_Texto del documento_:
------------
No aparece en los folletos turísticos de Sevilla; no hay indicaciones que nos guíen hacia ella; no posee nada ostentoso que le haga ser famosa… y sin embargo, deja boquiabierto a todo aquel que la contempla. Nos referimos a la Plaza de Santa Marta, un rincón silencioso que se halla escondido en el mismo corazón de la ciudad. Concretamente, en la confluencia entre la Plaza Virgen de los Reyes y la calle Mateos Gago, siguiendo un estrecho callejón que no tiene salida. Más de uno habrá llegado hasta allí de casualidad, tras haber perdido el sentido de la orientación, pero a buen seguro que no se habrá arrepentido de ello.
Y es que la Plaza de Santa Marta no se olvida fácilmente. En primer lugar, por sus diminutas dimensiones, que parecen más propias de una antiguo cuento que de la realidad. Aun así, hay espacio para los cuatro hermosos naranjos que la flanquean y una considerable variedad de buganvillas, jazmines, enredaderas y damas de noche que dejan un aroma apacible. Y justo en el centro, presidiendo la estampa, se levanta una cruz de piedra diseñada por el arquitecto Hernán Ruiz II, aunque rematada por Diego Alcaraz en 1564. Por un lado de ella cuelga un Crucificado, mientras que por el otro hay una Piedad.
------------
_Información extraída_:

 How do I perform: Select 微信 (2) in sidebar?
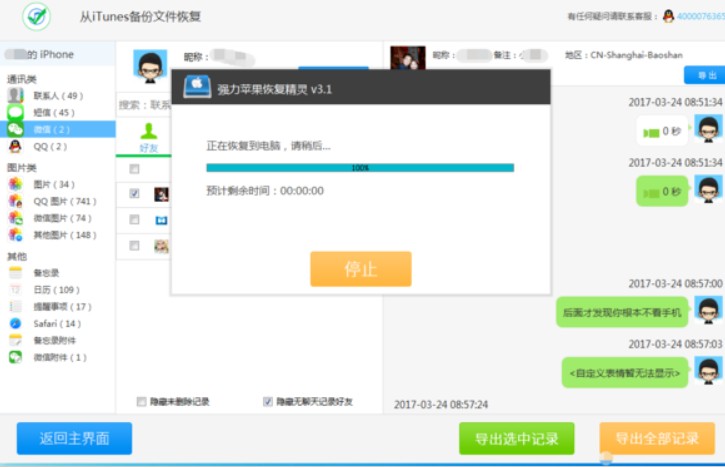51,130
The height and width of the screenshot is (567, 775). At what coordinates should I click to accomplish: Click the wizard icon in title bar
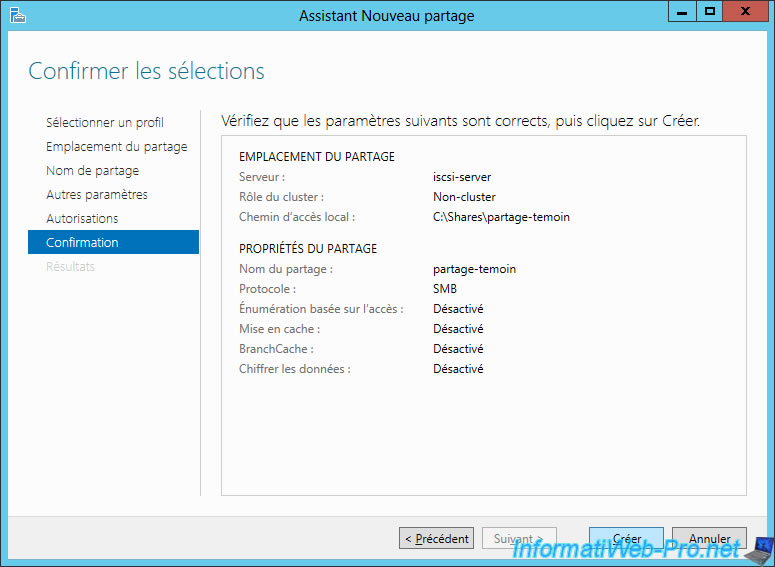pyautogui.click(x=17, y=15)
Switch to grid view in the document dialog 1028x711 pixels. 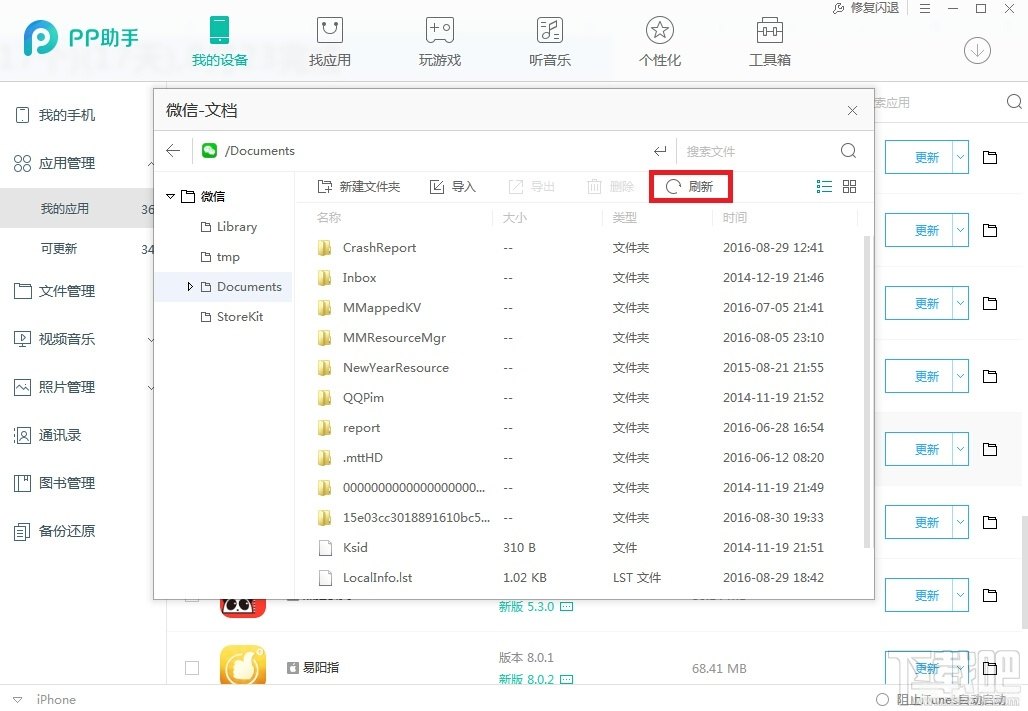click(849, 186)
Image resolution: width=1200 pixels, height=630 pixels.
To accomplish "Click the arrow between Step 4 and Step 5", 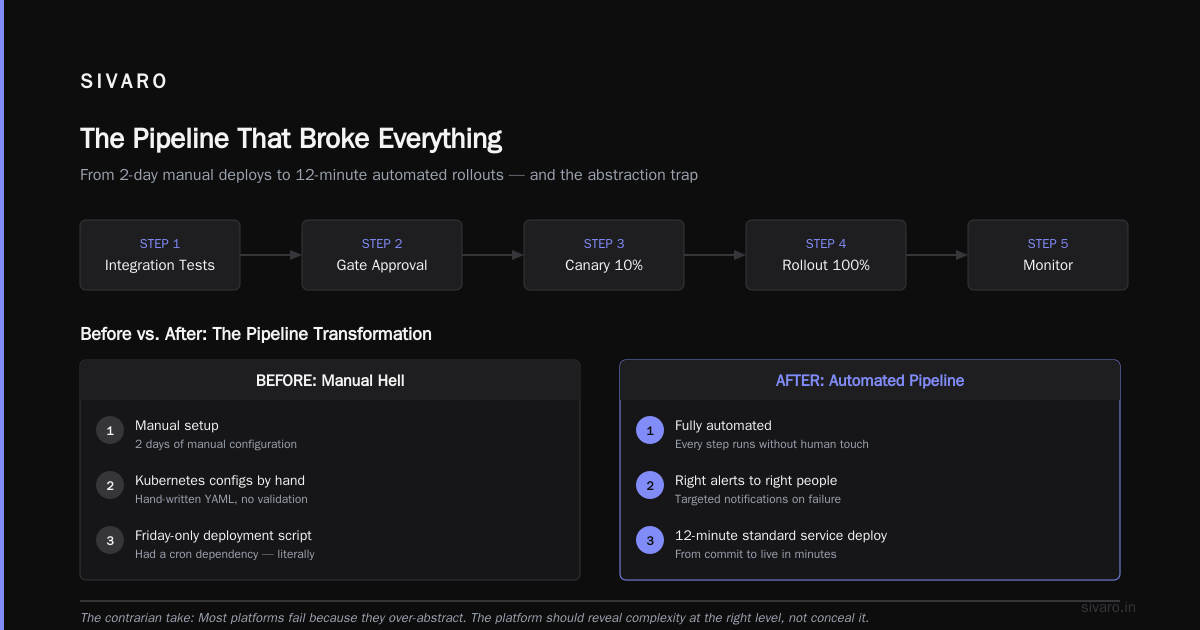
------------
_Instrucciones_:
Reproduce sin cambios el fragmento del texto sobre la Plaza de Santa Marta que va desde "No aparece en" hasta "arrepentido de ello.".

_Tu solución_:
No aparece en los folletos turísticos de Sevilla; no hay indicaciones que nos guíen hacia ella; no posee nada ostentoso que le haga ser famosa… y sin embargo, deja boquiabierto a todo aquel que la contempla. Nos referimos a la Plaza de Santa Marta, un rincón silencioso que se halla escondido en el mismo corazón de la ciudad. Concretamente, en la confluencia entre la Plaza Virgen de los Reyes y la calle Mateos Gago, siguiendo un estrecho callejón que no tiene salida. Más de uno habrá llegado hasta allí de casualidad, tras haber perdido el sentido de la orientación, pero a buen seguro que no se habrá arrepentido de ello.